Q: Do teens usually experience both manic and depressive episodes?
A: We see different patterns. Sometimes it develops with minor depressions that are not even bad enough to come to clinical attention by themselves, but they may progress to more severe depressions or mild highs following that. Sometimes the first signs are mild mood disorders. Not everyone with a mild mood disorder is going to develop bipolar illness.
Q: Are these teens particularly susceptible to suicide?
A: They are in the sense that people with mood disorders are at increased risk for suicide, so teenagers are as well when they get these disorders.
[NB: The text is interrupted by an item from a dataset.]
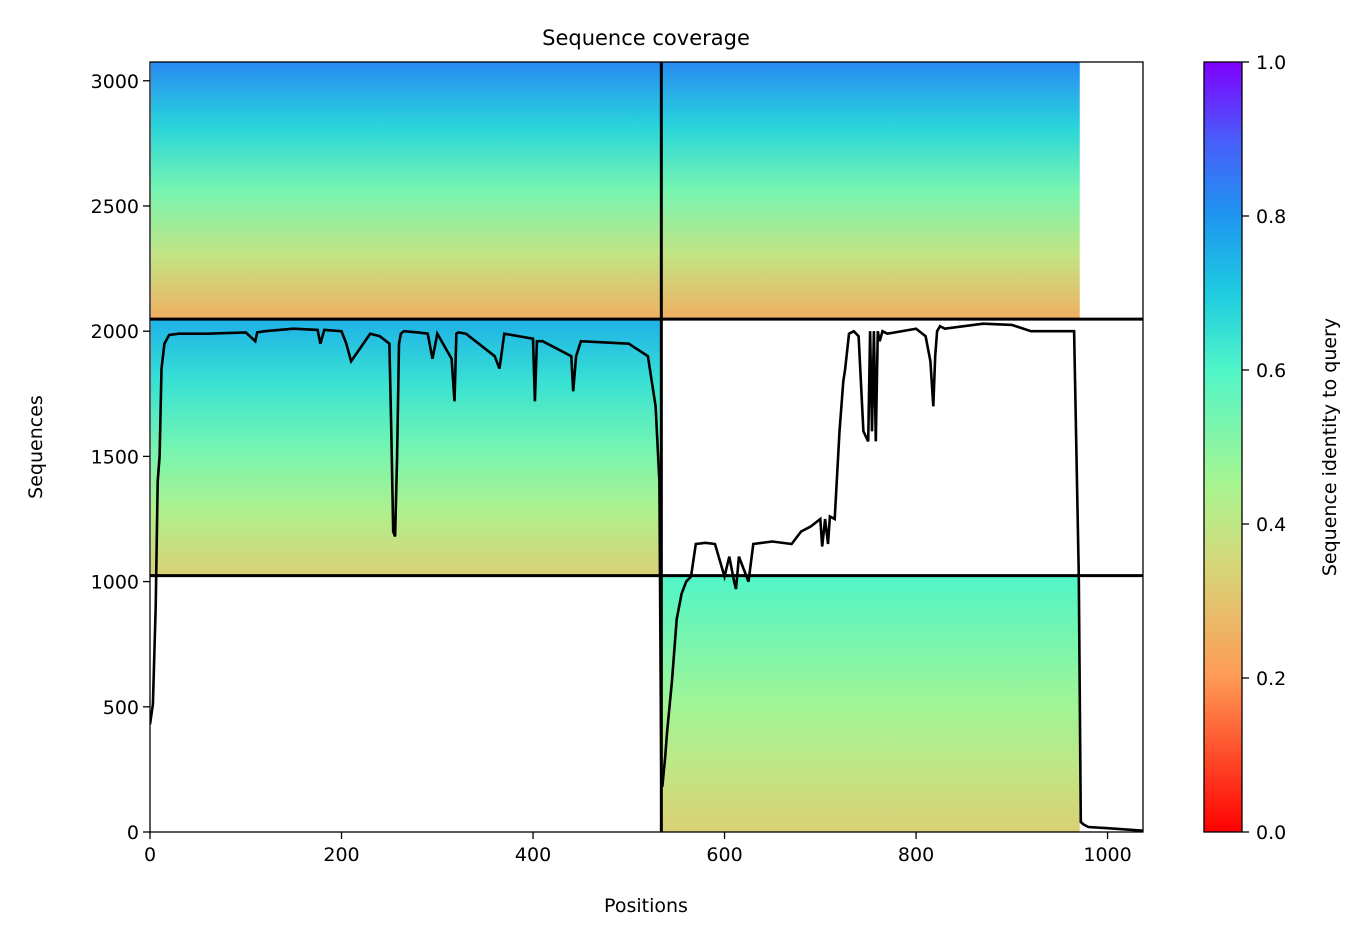 This screenshot has width=1364, height=939. What do you see at coordinates (115, 583) in the screenshot?
I see `y-tick-label: 1000` at bounding box center [115, 583].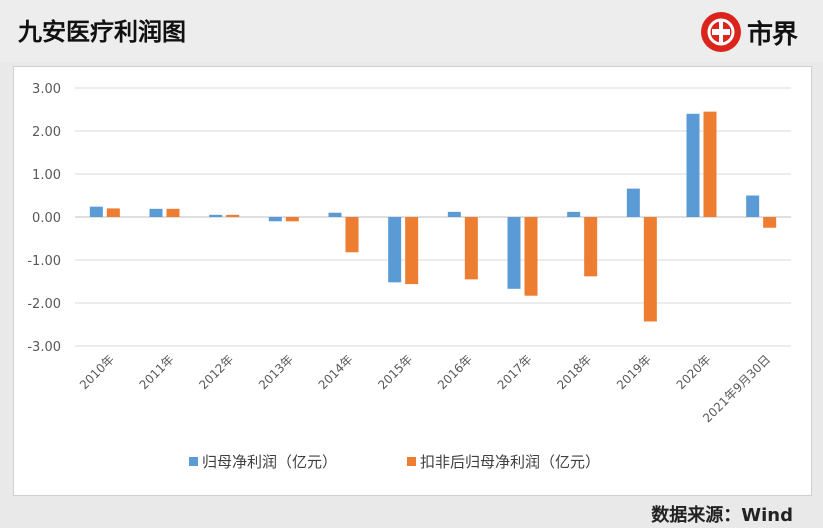 The height and width of the screenshot is (528, 823). Describe the element at coordinates (336, 372) in the screenshot. I see `x-tick-label: 2014年` at that location.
In some ways, they may be more at risk because they have fewer inhibitions than older people have. They may be more impulsive, so in some ways they may be at greater risk than adults.
Q: Can lithium help prevent suicide in these teens?
A: Yes, we should think of lithium and Depakote as potentially lifesaving medications for these disorders. Those are probably the two major medications that we use now for bipolar disorders. Sometimes we have to add on antidepressants or other medications.
Q: What would you advise parents?
A: If your son or daughter has a dramatic change in behavior that persists for weeks at a time whether or not it is accompanied by a shift in mood, it may be advisable to get a professional opinion.
Q: Could gene therapy someday help treat bipolar illness?
A: Gene therapy is probably most practical for less genetically complex disorders than bipolar disorder. I think what’s likely to happen in the next few years is that some chromosomal locations are going to be confirmed and we’ll start to understand what the genes are at those locations and how they work. I think the next step will be understanding the biochemical pathways and interrupting those pathways with new medications. That, I think, is the promise of genetic research in the near term.
Q: Is there a national support group for teenagers with the disorder?
A: The Depressive and Manic-Depressive Association is a good resource. The national headquarters is in Chicago, and there are chapters in many different cities. The National Alliance for the Mentally Ill is another resource.
Q: Indiana University has a well-respected genetic counseling center for psychiatric disorders. Are there such centers around the country?
A: There are many places where people can get that kind of counseling: Washington University in St. Louis, University of Chicago, and Johns Hopkins University, to name a few. Many university medical centers can provide these services through their psychiatry departments.